■ Requirement: Take the material below and output exactly the run of lines from the one containing "Task: Click into" down to the one containing "Given: Open the Inicio home icon", with both included.

■ Data shown:
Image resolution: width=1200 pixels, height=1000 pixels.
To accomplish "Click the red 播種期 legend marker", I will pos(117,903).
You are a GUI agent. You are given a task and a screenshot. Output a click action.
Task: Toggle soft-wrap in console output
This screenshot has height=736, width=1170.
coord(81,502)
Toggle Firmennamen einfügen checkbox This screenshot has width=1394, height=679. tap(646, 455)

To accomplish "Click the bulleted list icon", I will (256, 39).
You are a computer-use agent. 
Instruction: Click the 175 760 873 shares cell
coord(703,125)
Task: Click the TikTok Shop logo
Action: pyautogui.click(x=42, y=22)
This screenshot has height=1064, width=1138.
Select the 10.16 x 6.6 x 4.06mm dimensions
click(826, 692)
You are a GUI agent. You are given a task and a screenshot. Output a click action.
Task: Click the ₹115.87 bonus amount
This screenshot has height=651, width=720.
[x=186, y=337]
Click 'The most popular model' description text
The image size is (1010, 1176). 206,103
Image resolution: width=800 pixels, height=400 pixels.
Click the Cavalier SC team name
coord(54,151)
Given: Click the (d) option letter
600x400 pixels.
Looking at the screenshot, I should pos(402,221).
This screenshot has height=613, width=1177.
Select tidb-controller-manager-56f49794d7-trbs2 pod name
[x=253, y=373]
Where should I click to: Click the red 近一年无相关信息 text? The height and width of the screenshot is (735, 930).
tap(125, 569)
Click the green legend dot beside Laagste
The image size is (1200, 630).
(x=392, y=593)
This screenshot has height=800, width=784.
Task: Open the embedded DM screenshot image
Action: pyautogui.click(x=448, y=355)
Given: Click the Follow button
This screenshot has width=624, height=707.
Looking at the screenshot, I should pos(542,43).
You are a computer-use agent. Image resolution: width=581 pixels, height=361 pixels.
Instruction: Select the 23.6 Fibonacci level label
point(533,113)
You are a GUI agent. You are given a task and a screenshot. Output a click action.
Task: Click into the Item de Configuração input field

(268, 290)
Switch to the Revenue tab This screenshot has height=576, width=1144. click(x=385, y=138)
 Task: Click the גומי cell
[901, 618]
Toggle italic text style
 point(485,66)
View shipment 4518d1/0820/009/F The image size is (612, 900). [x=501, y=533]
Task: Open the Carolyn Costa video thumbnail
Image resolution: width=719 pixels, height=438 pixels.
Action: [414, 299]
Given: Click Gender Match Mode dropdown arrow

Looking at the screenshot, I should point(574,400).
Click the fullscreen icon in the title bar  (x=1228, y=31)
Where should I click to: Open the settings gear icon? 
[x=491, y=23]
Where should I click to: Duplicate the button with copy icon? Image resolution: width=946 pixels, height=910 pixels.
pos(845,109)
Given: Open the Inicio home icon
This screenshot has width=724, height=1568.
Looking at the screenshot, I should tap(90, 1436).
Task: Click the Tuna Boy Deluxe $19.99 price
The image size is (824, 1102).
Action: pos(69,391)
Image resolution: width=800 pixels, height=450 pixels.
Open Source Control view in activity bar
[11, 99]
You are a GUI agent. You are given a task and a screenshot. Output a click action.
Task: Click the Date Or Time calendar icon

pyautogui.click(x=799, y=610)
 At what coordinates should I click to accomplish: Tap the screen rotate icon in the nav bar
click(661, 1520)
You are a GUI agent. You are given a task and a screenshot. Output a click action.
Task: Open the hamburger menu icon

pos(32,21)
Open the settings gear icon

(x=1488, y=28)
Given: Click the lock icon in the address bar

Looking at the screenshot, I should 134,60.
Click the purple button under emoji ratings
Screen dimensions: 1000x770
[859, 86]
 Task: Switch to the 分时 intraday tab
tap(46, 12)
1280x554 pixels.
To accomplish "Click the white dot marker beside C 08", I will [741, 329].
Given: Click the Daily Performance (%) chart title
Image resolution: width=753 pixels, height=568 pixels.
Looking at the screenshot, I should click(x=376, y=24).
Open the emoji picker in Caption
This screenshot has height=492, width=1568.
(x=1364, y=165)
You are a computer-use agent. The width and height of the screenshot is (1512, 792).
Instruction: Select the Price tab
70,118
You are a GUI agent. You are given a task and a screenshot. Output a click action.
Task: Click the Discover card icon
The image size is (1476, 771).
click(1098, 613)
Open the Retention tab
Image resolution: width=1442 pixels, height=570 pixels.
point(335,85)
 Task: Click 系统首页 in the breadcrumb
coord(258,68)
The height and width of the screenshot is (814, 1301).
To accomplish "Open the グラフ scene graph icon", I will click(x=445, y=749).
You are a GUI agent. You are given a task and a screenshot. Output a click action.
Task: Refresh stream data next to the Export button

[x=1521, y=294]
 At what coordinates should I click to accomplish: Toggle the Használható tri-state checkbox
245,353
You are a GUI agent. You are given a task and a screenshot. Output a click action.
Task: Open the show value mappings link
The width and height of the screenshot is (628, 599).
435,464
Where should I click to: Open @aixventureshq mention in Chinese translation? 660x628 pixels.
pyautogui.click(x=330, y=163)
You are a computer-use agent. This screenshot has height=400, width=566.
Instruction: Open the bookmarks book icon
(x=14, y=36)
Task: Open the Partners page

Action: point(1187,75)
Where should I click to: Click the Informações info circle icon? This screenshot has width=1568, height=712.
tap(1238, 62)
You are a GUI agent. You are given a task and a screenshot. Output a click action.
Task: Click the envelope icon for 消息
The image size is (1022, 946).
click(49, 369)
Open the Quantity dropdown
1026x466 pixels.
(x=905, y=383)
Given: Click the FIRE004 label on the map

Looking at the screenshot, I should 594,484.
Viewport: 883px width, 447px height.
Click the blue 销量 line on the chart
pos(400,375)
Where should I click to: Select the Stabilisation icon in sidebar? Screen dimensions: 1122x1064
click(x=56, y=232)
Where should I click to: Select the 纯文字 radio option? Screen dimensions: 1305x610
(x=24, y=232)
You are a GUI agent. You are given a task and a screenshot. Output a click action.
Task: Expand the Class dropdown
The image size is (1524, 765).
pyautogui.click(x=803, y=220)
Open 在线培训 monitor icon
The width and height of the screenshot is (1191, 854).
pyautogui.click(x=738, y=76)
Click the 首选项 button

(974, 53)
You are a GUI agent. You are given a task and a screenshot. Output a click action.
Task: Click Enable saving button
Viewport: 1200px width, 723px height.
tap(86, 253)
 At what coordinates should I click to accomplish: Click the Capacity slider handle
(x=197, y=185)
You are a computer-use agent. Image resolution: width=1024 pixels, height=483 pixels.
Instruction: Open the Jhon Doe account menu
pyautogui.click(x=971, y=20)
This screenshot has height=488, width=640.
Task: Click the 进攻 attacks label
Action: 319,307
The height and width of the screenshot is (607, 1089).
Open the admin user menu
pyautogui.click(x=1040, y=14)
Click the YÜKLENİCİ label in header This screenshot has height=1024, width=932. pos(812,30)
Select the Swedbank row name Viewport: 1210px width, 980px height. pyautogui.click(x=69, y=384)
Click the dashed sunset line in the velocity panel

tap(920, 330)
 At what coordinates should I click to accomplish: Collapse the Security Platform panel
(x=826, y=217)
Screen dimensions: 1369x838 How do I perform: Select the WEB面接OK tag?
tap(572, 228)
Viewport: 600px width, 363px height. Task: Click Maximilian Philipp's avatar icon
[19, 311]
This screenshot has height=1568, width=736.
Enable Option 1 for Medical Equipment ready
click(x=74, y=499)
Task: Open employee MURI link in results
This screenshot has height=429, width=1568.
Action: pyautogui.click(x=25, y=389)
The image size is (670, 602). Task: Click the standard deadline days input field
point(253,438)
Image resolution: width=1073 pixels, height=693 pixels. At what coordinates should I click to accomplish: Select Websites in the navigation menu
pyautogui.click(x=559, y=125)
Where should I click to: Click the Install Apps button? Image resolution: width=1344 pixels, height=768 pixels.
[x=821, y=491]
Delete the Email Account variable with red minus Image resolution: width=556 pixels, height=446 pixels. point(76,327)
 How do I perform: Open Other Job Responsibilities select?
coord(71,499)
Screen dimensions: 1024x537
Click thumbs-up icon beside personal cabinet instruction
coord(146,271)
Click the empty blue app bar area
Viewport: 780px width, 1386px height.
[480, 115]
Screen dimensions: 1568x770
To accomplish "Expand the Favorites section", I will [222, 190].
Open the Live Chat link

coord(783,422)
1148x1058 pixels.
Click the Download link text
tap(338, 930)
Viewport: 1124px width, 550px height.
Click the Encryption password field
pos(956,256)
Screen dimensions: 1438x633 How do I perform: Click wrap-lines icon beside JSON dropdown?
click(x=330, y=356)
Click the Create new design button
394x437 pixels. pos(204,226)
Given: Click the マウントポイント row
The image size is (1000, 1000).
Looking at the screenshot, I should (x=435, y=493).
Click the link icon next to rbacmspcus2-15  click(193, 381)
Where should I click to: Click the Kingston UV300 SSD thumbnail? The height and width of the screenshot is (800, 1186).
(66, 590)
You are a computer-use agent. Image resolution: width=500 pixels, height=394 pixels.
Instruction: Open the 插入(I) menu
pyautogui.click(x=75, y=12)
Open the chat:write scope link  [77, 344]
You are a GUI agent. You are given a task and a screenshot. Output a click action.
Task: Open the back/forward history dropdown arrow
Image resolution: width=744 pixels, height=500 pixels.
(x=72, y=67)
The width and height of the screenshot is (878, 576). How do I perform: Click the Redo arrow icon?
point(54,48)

■ Response to the exercise:
Task: Click into the Item de Configuração input field

(268, 290)
Switch to the Revenue tab This screenshot has height=576, width=1144. click(x=385, y=138)
 Task: Click the גומי cell
[901, 618]
Toggle italic text style
 point(485,66)
View shipment 4518d1/0820/009/F The image size is (612, 900). [x=501, y=533]
Task: Open the Carolyn Costa video thumbnail
Image resolution: width=719 pixels, height=438 pixels.
Action: [414, 299]
Given: Click Gender Match Mode dropdown arrow

Looking at the screenshot, I should point(574,400).
Click the fullscreen icon in the title bar  (x=1228, y=31)
Where should I click to: Open the settings gear icon? 
[x=491, y=23]
Where should I click to: Duplicate the button with copy icon? Image resolution: width=946 pixels, height=910 pixels.
pos(845,109)
Given: Open the Inicio home icon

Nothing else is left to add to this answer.